Most informed sources, including American officials in the field, are skeptical of this coming about.


For all their doubts, the Americans last month tried their own hand at reaching into the terrorist movement through tribal resources in another part of the border district, South Waziristan. They got their fingers singed.


On March 23, forty tankers carrying fuel for NATO forces in Afghanistan were blown up by six Taliban bombs at the Torkham border crossing. Four Taliban chiefs were arrested and released on bail after agreeing to return 50,000 gallons of fuel and two oil tankers to Khyber Agency businessmen and free two abducted drivers.


This deal was set up by a jirga (council) of two Waziristan Taliban chiefs and two elders, all from the same sub-tribe. It took place at the home of an enigmatic character called Javed Ibrahim Paracha, a lawyer, who has helped many Taliban and al Qaeda suspects. He has been jailed twice by President Pervez Musharraf, but there are also reports that in 2005, Washington officials approached him to act as go-between with the Taliban to enable the safe exit of American troops from the country.


The deal by which the four Taliban fighters gained their freedom in no way damped down the flames of violence in Afghanistan, especially in the south.


 


Benazir Bhutto’s suspected assassin talks peace


 


Paracha’s claim was never confirmed, but US allies in Pakistan and Afghanistan gained an impression of inconsistency in America’s handling of the war on terrorists in the face of the harsh, unbending resolution of al Qaeda and Taliban.


This was pointed out in the US Government Accountability report of April 17 with regard to US operations in the problematic tribal region:


“Al Qaeda is still operating within Pakistan’s mountainous tribal region bordering Afghanistan, and the United States lacks a comprehensive plan for meeting its national security goals there, says the report. The Office “found broad agreement… that al Qaeda had regenerated its ability to attack the US and succeeded in establishing a safe haven” in Pakistan’s Federally Administrated Tribal Areas.

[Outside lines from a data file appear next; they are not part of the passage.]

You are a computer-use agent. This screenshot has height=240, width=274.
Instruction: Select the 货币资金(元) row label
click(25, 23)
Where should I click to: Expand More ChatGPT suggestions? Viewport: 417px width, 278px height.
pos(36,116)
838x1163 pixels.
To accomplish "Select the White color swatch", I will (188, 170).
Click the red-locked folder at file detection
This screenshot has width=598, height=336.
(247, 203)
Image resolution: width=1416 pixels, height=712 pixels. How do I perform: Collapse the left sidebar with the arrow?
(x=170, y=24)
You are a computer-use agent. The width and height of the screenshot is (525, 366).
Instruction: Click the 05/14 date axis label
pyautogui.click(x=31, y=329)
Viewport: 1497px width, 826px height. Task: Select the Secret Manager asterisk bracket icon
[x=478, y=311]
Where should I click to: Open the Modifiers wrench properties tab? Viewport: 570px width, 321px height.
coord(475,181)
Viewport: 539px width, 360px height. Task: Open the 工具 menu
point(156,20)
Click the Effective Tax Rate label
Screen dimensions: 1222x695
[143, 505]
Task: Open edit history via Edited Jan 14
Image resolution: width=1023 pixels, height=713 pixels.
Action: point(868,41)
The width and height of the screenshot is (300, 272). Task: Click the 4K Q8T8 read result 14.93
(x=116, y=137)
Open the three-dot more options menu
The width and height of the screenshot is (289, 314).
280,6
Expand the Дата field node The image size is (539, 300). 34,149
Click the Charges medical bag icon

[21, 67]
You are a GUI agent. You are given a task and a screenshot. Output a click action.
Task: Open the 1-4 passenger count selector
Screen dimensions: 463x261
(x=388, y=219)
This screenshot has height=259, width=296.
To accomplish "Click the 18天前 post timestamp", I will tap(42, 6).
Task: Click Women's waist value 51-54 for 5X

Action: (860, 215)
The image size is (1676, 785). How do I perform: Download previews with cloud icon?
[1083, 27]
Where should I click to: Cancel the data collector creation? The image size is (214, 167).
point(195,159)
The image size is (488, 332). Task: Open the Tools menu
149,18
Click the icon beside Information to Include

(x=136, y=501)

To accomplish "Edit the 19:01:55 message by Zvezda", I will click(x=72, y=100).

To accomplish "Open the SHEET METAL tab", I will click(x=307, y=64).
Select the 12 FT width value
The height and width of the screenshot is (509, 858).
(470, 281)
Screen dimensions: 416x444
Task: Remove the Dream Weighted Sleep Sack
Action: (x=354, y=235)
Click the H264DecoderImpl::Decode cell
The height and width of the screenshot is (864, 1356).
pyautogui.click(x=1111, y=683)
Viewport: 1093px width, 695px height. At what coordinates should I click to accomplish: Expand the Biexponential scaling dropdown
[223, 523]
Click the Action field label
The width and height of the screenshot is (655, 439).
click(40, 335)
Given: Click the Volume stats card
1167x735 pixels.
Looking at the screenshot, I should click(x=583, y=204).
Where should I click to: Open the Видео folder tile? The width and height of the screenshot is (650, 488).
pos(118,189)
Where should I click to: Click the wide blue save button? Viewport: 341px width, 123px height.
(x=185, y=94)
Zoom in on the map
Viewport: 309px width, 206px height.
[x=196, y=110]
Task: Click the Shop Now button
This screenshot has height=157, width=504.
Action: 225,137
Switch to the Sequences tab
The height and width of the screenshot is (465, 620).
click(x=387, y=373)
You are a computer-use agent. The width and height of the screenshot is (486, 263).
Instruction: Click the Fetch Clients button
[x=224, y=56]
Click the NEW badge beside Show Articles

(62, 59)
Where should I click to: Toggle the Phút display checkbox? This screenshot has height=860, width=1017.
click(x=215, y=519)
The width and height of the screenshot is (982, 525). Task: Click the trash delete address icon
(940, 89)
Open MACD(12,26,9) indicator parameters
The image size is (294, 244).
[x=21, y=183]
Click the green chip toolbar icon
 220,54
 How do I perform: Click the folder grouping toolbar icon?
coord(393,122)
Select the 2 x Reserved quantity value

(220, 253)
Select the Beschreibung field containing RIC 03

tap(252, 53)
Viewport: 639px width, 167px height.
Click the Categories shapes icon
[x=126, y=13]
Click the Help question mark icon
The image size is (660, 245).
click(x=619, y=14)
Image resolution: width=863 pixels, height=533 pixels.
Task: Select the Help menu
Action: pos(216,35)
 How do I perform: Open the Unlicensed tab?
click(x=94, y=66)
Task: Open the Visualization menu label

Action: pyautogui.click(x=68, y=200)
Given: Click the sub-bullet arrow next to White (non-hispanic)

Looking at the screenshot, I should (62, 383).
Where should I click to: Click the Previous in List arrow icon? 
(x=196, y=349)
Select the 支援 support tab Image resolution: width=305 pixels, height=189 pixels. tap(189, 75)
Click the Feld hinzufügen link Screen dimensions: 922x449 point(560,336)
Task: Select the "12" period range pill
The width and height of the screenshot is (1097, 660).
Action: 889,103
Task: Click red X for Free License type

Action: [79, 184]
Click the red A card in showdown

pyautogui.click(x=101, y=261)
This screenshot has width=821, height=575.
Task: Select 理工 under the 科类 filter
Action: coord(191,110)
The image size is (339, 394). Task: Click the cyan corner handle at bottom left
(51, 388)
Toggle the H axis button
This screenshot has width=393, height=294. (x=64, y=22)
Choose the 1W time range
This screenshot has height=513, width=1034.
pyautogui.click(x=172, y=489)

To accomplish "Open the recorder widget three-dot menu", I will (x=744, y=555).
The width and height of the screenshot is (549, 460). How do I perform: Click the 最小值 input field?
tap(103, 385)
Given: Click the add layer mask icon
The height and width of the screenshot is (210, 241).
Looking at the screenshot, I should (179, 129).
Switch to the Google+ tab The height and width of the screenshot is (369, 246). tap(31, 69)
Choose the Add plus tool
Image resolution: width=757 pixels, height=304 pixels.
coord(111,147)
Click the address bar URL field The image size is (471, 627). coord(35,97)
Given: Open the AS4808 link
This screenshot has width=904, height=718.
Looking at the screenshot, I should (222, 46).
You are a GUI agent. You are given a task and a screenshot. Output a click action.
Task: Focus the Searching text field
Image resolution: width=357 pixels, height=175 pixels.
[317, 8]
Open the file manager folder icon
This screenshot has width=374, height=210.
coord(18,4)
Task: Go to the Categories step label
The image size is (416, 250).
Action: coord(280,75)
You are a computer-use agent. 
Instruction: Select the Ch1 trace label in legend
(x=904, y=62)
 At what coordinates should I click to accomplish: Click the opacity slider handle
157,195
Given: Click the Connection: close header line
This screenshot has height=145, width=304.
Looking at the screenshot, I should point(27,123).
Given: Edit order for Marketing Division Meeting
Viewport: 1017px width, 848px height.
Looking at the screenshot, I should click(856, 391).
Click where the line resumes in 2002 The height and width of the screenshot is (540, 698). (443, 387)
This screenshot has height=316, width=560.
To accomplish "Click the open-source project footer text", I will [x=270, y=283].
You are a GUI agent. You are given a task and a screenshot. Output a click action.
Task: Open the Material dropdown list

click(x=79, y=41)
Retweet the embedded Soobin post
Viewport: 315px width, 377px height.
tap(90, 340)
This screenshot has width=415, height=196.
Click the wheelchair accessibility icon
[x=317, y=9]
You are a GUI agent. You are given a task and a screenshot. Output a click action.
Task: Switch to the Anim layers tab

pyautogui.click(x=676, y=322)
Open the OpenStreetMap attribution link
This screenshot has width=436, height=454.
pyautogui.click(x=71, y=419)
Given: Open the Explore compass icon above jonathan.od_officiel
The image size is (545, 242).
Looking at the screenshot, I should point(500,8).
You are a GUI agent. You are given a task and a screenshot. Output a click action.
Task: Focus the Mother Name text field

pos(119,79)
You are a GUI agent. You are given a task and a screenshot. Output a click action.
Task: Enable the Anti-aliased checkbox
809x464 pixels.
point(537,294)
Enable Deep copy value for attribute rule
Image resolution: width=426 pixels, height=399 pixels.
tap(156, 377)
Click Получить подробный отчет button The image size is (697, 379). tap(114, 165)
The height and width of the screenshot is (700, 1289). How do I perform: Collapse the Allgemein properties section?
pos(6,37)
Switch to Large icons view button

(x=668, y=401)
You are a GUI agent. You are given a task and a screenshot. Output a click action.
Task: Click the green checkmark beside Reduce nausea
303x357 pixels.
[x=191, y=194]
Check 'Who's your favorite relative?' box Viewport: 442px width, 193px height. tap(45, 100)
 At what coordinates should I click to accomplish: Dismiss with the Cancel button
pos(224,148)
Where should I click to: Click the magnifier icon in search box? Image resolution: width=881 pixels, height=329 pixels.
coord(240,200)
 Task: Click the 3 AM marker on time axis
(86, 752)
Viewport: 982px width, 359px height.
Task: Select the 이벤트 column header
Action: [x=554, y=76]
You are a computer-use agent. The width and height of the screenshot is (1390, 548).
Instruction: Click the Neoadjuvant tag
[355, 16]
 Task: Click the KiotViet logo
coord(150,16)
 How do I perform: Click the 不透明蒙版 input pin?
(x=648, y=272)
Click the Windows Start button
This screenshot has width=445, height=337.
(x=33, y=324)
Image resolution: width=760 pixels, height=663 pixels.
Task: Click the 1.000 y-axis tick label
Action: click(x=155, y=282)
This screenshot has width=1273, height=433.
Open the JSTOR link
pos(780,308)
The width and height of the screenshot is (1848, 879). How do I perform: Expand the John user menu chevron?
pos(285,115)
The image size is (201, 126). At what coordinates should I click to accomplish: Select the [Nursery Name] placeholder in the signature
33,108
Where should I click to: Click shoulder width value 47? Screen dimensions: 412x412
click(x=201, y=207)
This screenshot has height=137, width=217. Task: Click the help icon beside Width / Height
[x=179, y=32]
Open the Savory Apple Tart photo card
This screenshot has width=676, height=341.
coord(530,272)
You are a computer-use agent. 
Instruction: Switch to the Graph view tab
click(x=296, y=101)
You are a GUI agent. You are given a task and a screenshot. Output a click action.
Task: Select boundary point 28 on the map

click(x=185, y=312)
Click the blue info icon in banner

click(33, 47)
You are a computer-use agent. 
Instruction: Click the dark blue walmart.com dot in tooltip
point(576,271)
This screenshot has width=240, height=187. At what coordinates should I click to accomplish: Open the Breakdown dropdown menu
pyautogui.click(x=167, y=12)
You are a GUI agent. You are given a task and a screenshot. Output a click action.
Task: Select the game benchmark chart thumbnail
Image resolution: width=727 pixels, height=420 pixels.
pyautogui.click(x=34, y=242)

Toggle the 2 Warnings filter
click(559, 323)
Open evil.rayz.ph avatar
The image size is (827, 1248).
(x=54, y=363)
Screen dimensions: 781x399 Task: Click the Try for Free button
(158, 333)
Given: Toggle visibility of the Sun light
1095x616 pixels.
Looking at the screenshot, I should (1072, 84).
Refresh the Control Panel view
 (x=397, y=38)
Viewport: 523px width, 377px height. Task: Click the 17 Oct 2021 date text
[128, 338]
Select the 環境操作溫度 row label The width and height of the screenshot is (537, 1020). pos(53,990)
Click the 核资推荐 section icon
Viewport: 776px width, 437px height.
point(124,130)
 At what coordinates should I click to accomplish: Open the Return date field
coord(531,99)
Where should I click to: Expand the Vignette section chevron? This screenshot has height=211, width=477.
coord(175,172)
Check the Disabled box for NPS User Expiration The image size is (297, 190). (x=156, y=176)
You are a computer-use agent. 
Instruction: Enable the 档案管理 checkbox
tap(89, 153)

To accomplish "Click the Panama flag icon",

“Our report does not state that the US lacks agency-specific plans; rather that there was no comprehensive plan that integrated the combined capabailities of Defense, State, USAID and the intelligence community.”


The new Pakistani new government drive to talk peace with Islamic militants gained the Bush administration's cautious support.


A top State Department official said on Wednesday, April 23, that a judgment depends on whether the groups keep their pledge against using force.


“You have to talk to people,” said Assistant Secretary of State Richard Boucher. “The Pakistani government is engaged in discussion designed to stop violence. It's got to be done in a way that produces results, that reduces violence.”


The Islamist terror movements are also prey to differences.


Unlike Maulana Fazlullah of the northern Swat Valley, Baitullah Mehsud, Al Qaeda front-man and Taliban commander has reportedly ordered the 30,000 men under his control, including 3000 suicide bombers, to stop all attacks in the country.


Accused by Islamabad of masterminding the assassination of Benazir Bhutto, Mehsud has distributed leaflets in the South Waziristan tribal region saying the ban is imposed “for the sake of peace” on pain of punishment.